YOUR TASK: Tally the lines in the rows below that contain the string "Where". Reply with the number only.

>> BEGIN GIVEN RECORDS

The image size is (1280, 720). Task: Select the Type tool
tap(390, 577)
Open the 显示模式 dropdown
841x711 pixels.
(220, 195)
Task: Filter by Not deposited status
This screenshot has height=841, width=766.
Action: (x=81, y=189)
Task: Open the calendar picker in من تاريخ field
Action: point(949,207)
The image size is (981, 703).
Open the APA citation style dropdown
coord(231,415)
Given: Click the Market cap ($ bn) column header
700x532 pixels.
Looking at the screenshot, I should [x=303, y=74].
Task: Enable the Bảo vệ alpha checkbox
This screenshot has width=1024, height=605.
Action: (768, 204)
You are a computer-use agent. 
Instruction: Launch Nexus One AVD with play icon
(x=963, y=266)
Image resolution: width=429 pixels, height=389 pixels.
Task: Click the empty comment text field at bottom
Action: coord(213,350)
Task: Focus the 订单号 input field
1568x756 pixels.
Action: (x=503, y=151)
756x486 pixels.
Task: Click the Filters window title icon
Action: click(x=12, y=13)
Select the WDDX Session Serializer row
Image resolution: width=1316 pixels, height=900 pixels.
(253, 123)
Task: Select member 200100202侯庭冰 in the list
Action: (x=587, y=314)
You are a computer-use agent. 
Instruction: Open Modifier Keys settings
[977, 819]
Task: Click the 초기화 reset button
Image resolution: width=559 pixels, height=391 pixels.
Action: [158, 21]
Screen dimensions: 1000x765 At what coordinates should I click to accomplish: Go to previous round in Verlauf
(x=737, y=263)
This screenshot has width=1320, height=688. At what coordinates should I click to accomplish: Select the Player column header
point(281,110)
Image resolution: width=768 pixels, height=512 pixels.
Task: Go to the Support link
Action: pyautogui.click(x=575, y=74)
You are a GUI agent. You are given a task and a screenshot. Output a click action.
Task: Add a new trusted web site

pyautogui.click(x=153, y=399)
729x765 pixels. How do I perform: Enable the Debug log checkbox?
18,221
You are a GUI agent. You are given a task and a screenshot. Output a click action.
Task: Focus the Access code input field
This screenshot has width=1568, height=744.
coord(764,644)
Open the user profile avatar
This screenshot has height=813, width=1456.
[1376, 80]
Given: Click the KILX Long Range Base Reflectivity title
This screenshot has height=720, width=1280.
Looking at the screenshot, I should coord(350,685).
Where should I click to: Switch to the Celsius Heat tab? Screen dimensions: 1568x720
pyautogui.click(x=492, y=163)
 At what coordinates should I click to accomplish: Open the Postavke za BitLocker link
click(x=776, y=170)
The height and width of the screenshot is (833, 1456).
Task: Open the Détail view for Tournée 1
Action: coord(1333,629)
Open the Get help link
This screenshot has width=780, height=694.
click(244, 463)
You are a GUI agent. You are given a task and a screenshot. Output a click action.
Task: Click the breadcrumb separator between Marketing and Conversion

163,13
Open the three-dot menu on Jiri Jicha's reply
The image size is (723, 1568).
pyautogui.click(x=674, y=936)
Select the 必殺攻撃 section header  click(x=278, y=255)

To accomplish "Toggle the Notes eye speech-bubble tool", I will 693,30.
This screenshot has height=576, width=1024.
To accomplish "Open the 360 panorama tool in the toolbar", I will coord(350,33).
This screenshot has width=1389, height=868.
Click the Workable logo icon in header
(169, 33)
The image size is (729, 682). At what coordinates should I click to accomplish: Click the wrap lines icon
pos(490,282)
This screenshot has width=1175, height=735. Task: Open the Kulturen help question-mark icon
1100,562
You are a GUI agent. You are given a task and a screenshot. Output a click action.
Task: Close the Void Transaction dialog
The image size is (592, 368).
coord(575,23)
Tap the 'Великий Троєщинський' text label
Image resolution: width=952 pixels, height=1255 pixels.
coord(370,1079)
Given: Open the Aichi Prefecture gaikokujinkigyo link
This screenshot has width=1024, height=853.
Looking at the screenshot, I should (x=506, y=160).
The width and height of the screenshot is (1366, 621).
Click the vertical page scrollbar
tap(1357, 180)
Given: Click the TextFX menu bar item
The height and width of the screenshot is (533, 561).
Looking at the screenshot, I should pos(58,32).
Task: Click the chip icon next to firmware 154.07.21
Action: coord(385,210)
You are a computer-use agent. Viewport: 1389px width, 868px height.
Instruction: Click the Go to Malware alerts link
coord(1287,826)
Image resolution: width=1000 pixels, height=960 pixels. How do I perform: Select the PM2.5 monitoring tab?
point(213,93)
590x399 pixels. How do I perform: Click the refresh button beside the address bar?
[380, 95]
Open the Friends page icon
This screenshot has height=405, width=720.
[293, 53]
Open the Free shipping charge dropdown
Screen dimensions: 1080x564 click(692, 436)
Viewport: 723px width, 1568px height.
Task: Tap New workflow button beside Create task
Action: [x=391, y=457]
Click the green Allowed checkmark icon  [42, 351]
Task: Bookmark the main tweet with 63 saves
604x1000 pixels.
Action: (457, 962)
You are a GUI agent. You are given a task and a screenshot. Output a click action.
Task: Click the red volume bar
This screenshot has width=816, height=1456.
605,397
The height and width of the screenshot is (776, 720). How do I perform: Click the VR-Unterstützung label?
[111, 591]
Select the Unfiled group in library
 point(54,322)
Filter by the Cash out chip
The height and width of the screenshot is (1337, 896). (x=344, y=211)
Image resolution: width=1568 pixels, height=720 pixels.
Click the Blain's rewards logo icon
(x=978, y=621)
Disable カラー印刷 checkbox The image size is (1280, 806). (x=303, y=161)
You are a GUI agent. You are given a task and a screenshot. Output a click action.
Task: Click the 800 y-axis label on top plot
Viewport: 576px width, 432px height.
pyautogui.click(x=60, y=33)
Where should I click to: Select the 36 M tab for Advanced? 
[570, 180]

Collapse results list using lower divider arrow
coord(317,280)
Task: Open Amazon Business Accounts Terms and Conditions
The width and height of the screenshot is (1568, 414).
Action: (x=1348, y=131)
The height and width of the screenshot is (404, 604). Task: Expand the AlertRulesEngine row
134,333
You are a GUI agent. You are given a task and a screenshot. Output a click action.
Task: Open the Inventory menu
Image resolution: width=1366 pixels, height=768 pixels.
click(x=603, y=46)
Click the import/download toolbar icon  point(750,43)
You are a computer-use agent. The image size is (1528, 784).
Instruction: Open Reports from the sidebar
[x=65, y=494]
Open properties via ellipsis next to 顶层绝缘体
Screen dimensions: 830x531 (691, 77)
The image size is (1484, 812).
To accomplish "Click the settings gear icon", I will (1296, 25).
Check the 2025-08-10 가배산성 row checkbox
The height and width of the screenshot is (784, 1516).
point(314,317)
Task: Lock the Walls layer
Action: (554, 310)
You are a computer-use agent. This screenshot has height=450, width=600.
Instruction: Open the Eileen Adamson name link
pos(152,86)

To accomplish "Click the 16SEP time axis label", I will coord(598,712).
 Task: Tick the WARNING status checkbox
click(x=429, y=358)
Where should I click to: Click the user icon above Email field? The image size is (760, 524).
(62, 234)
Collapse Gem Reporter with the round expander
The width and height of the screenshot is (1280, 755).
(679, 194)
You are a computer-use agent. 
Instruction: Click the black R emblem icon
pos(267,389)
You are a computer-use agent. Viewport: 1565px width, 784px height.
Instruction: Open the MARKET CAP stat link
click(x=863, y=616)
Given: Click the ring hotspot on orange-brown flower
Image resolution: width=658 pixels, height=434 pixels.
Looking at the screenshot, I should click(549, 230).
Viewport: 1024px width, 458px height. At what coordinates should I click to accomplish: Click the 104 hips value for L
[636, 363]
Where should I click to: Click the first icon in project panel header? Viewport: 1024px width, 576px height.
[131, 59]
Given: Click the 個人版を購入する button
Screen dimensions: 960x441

>> END GIVEN RECORDS

ANSWER TO THIS PROBLEM: 4